With a variety of new, exciting and unique PR opportunities comes a variety of reporting techniques. Simply using the old method of Advertising Value Equivalents (AVEs) as a measure of success doesn’t cut it anymore.

Outputs measure the general reach of your PR program. So depending on the medium, would include number of articles shares, share of voice, tonality and total reach. We break up output measurements into Media Pickup (Total Clips & Social Shares per Article), Media Tone, and Outlet Ranking.

Outcomes measure equal behavior and perceptions that result from PR activities.
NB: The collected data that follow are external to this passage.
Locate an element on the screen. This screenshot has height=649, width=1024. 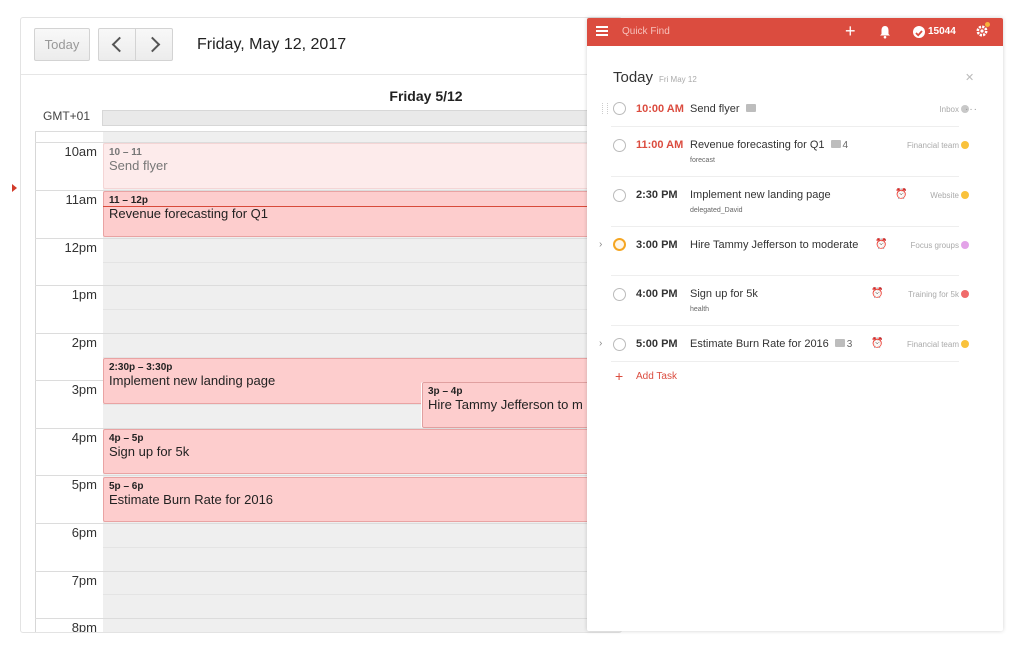
task-name-text: Send flyer is located at coordinates (715, 109).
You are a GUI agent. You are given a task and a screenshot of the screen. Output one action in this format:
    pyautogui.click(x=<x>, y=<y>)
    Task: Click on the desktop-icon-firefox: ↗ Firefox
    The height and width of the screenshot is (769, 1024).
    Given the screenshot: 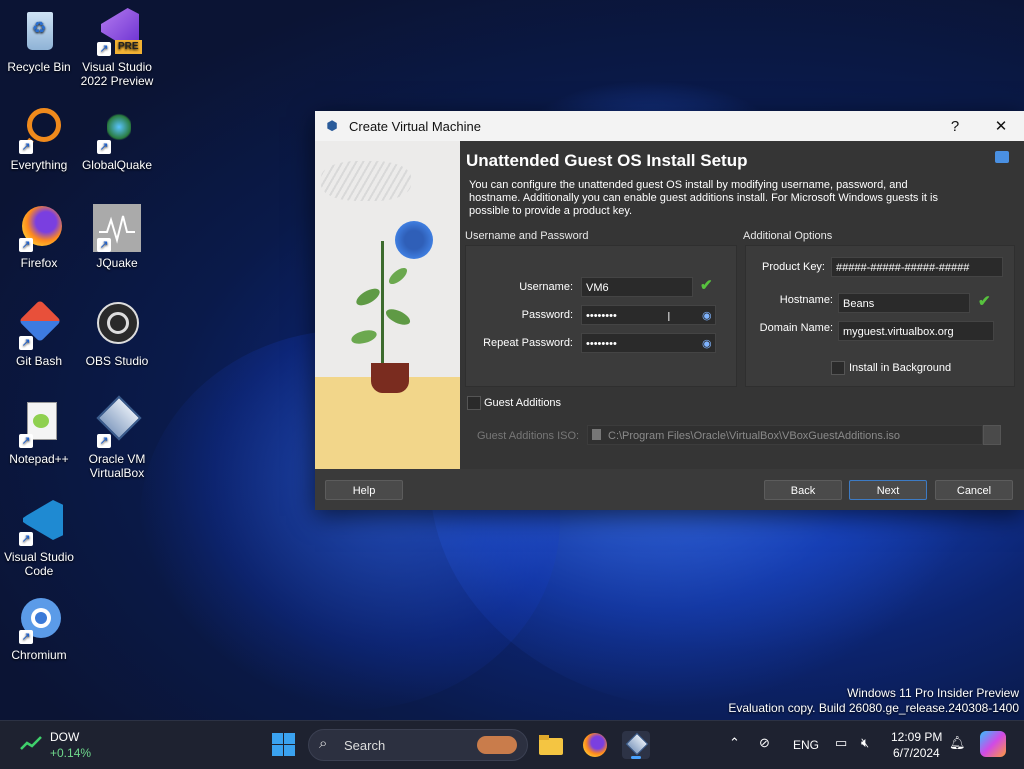 What is the action you would take?
    pyautogui.click(x=39, y=237)
    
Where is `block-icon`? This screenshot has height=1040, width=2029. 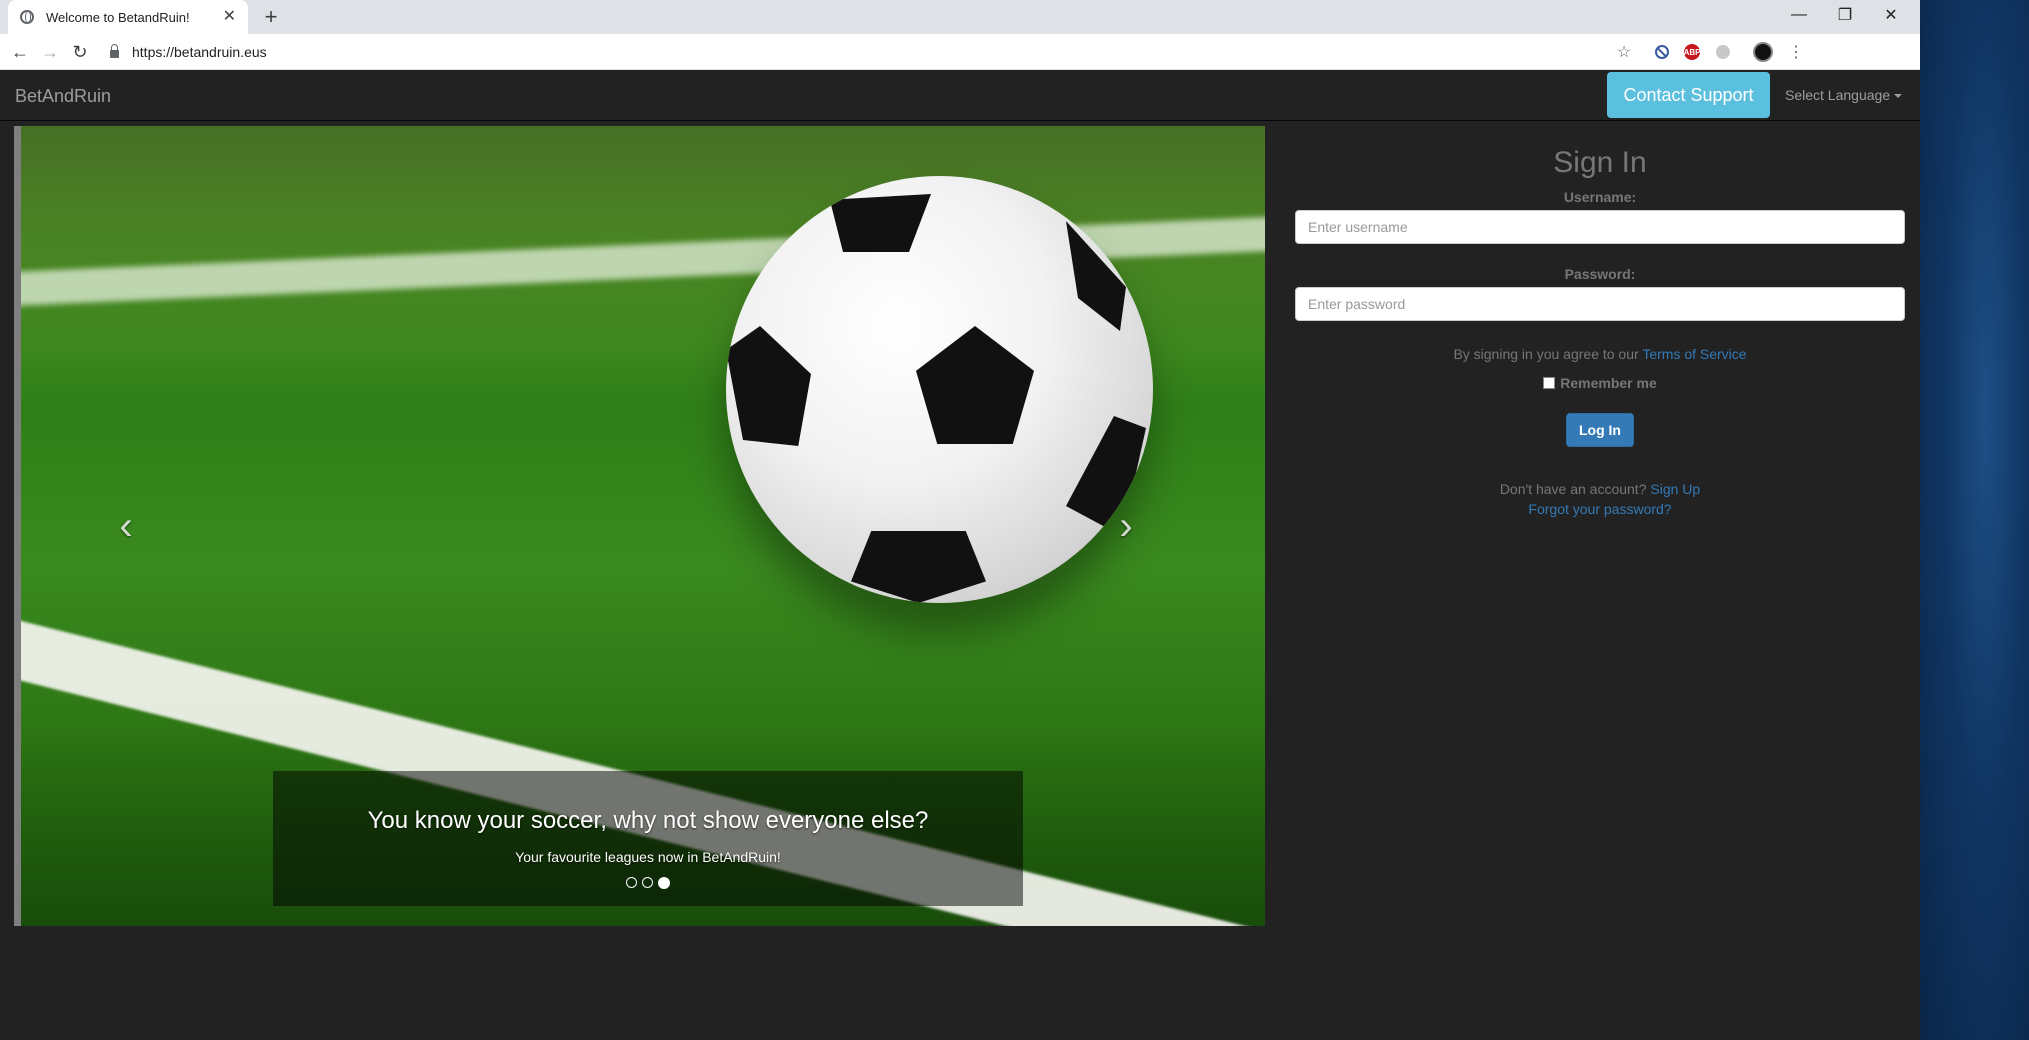 block-icon is located at coordinates (1662, 52).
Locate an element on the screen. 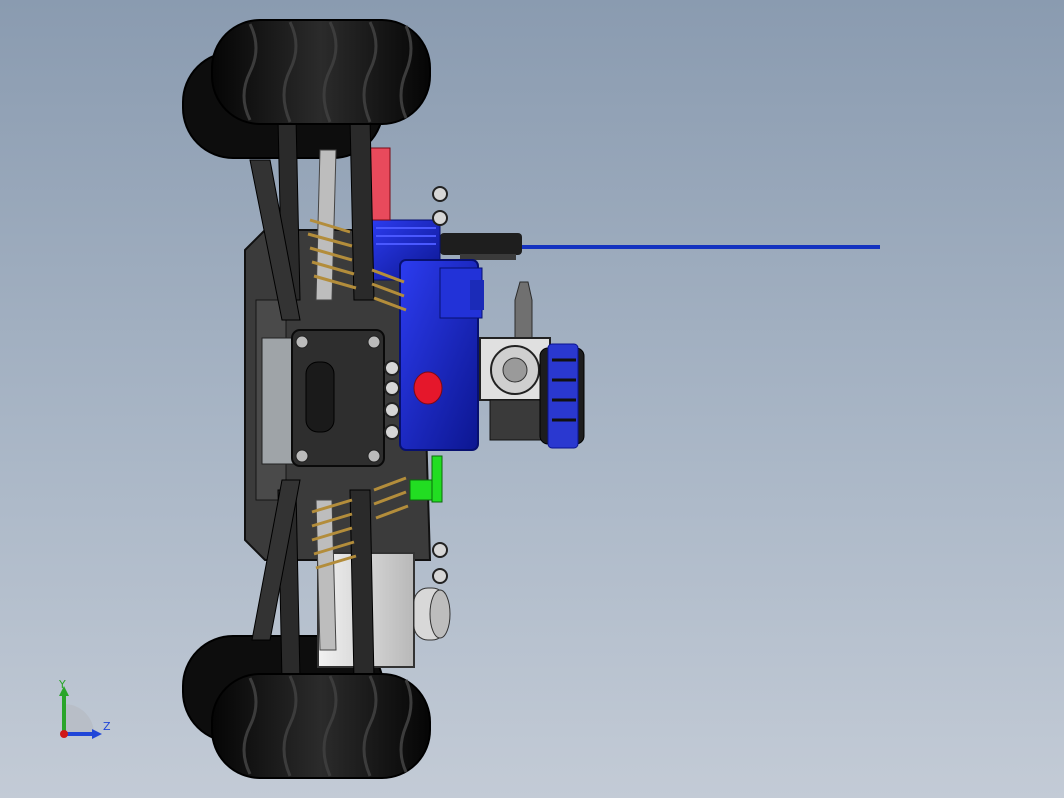 The height and width of the screenshot is (798, 1064). tire-front-left is located at coordinates (321, 72).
This can be done by adding to your new business survey and or follow-up communications that are sent out by your sales teams when winning new business to measure whether the PR activity is affecting audience change.

Lastly, business results impact your business goals and could include revenue, contracts closed, employee retention and purchasing intentions.

While this is an exciting time for PR, with more and more emerging technologies reshaping the ways we communicate, it’s important to keep in mind the tried-and-true tactics of traditional PR and how we can best adapt them in the evolving landscape the industry is in.

About the Author: Tiffany Guarnaccia is the founder and CEO of Kite Hill PR. Tiffany has over a decade of media relations experience in both agency and in-house positions. Recognized as one of PR News’ Women to Watch in public relations, Tiffany has a passion for communications. She is also the founder of the first industry week dedicated to serving those in, and interested in, the PR, media and communications industry, Communications Week.